Living a Magnificent Life:
How to Be Happier

Happiness is a choice. I know you’ve heard the statement before and it almost sounds a bit cliché, doesn’t it?

Happiness is a choice - in your relationships, career, and in life. If you're ready to live your best life, here is how to be happier.


You might be thinking, how can I choose to be happy, when bad things happen to me? Or You don’t understand, Judith, I’m dealing with some really tough stuff!!

My relationship’s not making me happy. My job’s not going well. My life’s not how I want it to be.


None of us are helpless. No matter how tough times get, no matter how difficult, we always have the power to re-engage. We have the power to transform. We have the power to discover how to be happier.


There’s a concept known as hedonistic adaptation. It sounds like a big scientific term, but what it really means is we all have a built-in tendency to stay at steady happiness levels.

If you win the lottery, if you are involved in a terrible accident, if you get divorced, if you get a promotion—your happiness will generally return to previous levels after a certain amount of time. This time period is much shorter than you may think, too. In studies of lottery winners and amputees, one year after the event, they reported happiness levels returned to the same levels as they were prior to either the winning or the accident. A wonderful windfall and a terrible tragedy had almost no effect on their long-term happiness.

We all have a built-in tendency to return to our set happiness point.

The goal is to move the set point. Turn up your capacity. Turn it up to 11. We need to engage and grow our capacity for happiness and joy. We need to stretch our emotions to encompass and experience with whatever is headed our way. How do we do that? How can we be happier? We need to realize WE have the control over our own happiness.

Locus of Control

So why do certain people know how to be happier and others struggle? Well, it has to do with the perception of control. If you believe you’re a victim of circumstance (or of your relationships) and situations happen to you, you believe in an external locus of control.

Those who are happier realize they aren’t victims. Even when bad things happen, they’re seen as opportunities to learn and grow. These happier people choose to live boldly because they know they can’t avoid life and prevent “bad things” from happening. Life happens. They’re ready to learn and grow and roll with the punches. They realize they have an internal locus of control.

We can change our situation, we can switch jobs, break up our relationships, move across the country—but if we aren’t changing internally and addressing our internal belief system, we’re simply arranging deck chairs on the Titanic. We need to make permanent change in our capacity. We need to adjust the limiting beliefs that might hold us back and strive to meet our yearnings. We need to engage in the change; dedicate ourselves to the concept of being our best.


All our life experiences offer value—our successes and our defeats.

## Required task A
In the article on how to be happier, how long after the event did lottery winners and amputees report their happiness returning to earlier levels?
## Required task B
Please explain, using the article on how to be happier, why happier people choose to live boldly.
## Required task C
Resume the article on how to be happier, starting after its final sentence.

## Excerpted data
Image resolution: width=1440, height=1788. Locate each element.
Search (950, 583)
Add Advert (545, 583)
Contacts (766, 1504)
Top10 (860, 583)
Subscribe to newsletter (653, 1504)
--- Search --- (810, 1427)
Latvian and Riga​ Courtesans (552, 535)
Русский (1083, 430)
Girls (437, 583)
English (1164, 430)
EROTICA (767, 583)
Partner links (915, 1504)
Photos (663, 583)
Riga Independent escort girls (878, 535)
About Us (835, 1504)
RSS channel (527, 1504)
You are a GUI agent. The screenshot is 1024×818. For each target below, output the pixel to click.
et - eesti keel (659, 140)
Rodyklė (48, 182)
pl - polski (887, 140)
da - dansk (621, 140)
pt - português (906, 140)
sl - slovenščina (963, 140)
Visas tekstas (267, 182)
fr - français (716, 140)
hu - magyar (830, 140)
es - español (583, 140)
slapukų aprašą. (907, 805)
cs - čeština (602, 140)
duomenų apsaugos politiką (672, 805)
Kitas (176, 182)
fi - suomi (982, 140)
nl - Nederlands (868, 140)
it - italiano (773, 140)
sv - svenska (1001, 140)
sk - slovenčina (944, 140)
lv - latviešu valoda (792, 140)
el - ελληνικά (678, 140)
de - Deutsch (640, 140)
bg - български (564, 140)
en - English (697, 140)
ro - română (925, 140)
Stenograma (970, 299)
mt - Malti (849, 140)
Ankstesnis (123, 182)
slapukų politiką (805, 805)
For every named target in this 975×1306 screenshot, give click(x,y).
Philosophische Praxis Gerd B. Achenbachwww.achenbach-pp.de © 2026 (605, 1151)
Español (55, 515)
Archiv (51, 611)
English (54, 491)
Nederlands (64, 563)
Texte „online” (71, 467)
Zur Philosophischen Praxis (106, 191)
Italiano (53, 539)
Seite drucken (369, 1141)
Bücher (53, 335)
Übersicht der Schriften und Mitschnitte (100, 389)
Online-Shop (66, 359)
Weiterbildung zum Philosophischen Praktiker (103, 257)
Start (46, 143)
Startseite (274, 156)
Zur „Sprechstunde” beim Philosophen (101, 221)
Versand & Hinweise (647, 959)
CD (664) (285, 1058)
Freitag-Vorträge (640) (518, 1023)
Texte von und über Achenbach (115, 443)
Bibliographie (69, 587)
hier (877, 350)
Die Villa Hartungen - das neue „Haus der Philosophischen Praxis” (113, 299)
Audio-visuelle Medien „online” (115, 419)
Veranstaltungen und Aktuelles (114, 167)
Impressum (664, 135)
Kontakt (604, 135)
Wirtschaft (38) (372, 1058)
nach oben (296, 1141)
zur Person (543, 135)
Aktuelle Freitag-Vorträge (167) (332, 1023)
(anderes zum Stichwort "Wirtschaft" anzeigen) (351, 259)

## Written answer A
One year after the event.

## Written answer B
Happier people choose to live boldly because they know they can't avoid life or prevent "bad things" from happening. They see bad things as opportunities to learn and grow.

## Written answer C
We can choose to avoid life and limit our lives to stay within our safe bubble, but we will stagnate in the space. We won’t live full and vibrant lives.

We can feel angry or bitter and stay in a negative space. We can believe things have happened to us—people have betrayed us and life is unfair.

How many of us have said those words before? “It’s so unfair.”

It’s true. Life isn’t always fair. We can either choose to be victims, waiting for someone to rescue and save us, or we can choose to let go of helplessness and save ourselves. We can teach ourselves how to be happier, more fulfilled and more joyful!

Victims and Rescuers

Transactional analysts call the pattern of victim, persecutor and rescuer, The Drama Triangle.

The Drama Triangle is the interaction pattern where people attempt to meet interpersonal needs indirectly. Meaning, they’re trying to meet their yearnings: they’re trying to get what they need. Rather than engaging, taking responsibility and asking for what they need, they choose to play in the drama triangle, protesting, “It’s not my fault!” This isn’t real engagement; it’s pseudo-engagement.

If this victim-persecutor-rescuer pattern sounds familiar, it’s because it’s literally the plotline of every soap opera and every movie. We relate to it, because it’s giving dramatic representation of our internal process. It’s fascinating because it’s simply a dramatized version of the pattern many of us fall into.

We blame our partner for not making us happy. Or we swoop in to rescue our partner by taking any of their dissatisfaction and unrest on ourselves. We say we’re the ones to blame, then when they agree, we blame them and feel like the victim. Round and round we go.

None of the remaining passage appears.